いくつもの危機を乗り越え、ついに彼らは最大の難所「空の墓場」に到達した。そこは、紫電が絶え間なく空を裂き、巨大な黒雲が渦を巻く、まさに世界の終わりのような場所だった。祖父の地図にも、ここから先は描かれていない。
「どうすれば……」
レオが絶望しかけたその時、祖父のペンダントが淡い光を放ち、地図の空白部分に新たな航路が浮かび上がった。月の光に反応する特殊なインクで描かれていたのだ。
「これだ! 嵐の中心には、風のない“目”があるはずだ!」
雷鳴をBGMに、レオは嵐の渦へと突っ込んだ。視界は闇と閃光に支配され、機体が悲鳴を上げる。その時、眼下の分厚い雲が盛り上がり、巨大な何かが姿を現した。伝説の空の怪物、「天空のクラーケン」。山のような巨体から伸びる無数の触手が、ウィンドライダー号に襲いかかる。
「うわあああっ!」
触手の一撃が翼をかすめ、船体が大きく傾く。絶体絶命。その瞬間、レオは祖父の地図の隅に書かれた小さなメモを思い出した。『古の巨人は、強い光の明滅を嫌う』
「ピップ! 全エネルギーを投光器に回して、最大出力で点滅させろ!」
『危険です! 動力停止の可能性が……』
「やるんだ!」
レオの叫びに応え、ピップはウィンドライダー号の全エネルギーを光に変えた。凄まじい閃光が、闇を昼間のように照らし出し、点滅を繰り返す。クラーケンは眩しさに怯んだように動きを止め、その巨大な瞳をかばうように触手を丸めた。
生まれた一瞬の隙。レオはその機を逃さなかった。
「いっけえええええ!」
操縦桿を倒し、クラーケンの巨体の脇をすり抜け、嵐の目へと飛び込む。
嘘のような静寂が、彼らを包んだ。轟音と稲妻は消え去り、穏やかな風がウィンドライダー号を優しく押し上げる。そして、その先にあった。
虹色の光を放つ巨大な水晶が、穏やかな風を生み出し続けている。ここが、伝説の浮遊島アウリオン。そして、あれが“風の源流”。

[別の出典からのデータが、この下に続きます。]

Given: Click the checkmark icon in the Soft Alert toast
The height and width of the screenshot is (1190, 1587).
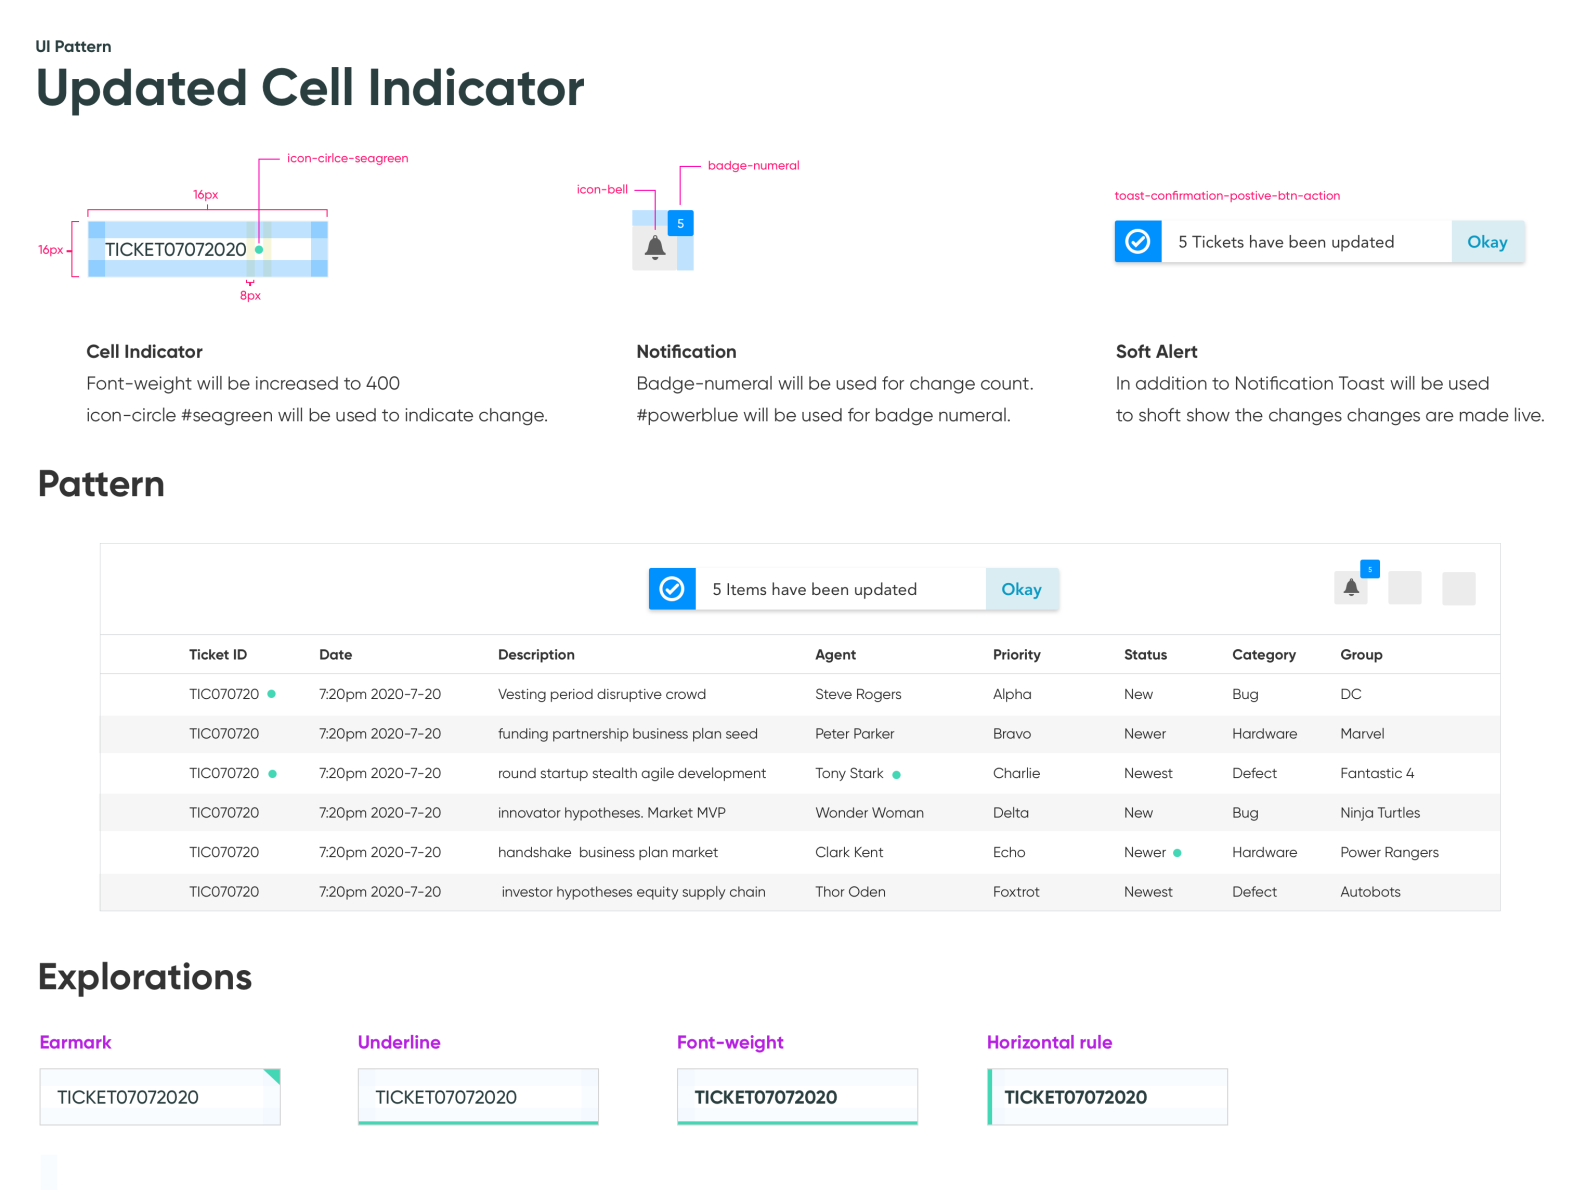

レオはゆっくりと島に着陸し、息を呑むほどの美しい光景に見入った。彼が震える手で祖父のペンダントを風の源流にかざすと、ペンダントと水晶が共鳴し、眩い光の柱が天に向かって伸びていった。力強く、生命力に満ちた新しい風が生まれ、大空へと広がっていくのが肌で感じられた。
故郷のエアリアに力強い風が戻ったのは、その数日後のことだった。レオは英雄として迎えられたが、彼の心はすでに次の冒険へと向いていた。
完成したアウリオンの地図を広げ、その先の、まだ誰も見たことのない更なる空白を見つめる。
「ピップ、準備はいいか?」
『いつでも。マスター』
空は、まだこんなにも広い。レオの、そして人類の冒険は、まだ始まったばかりだった。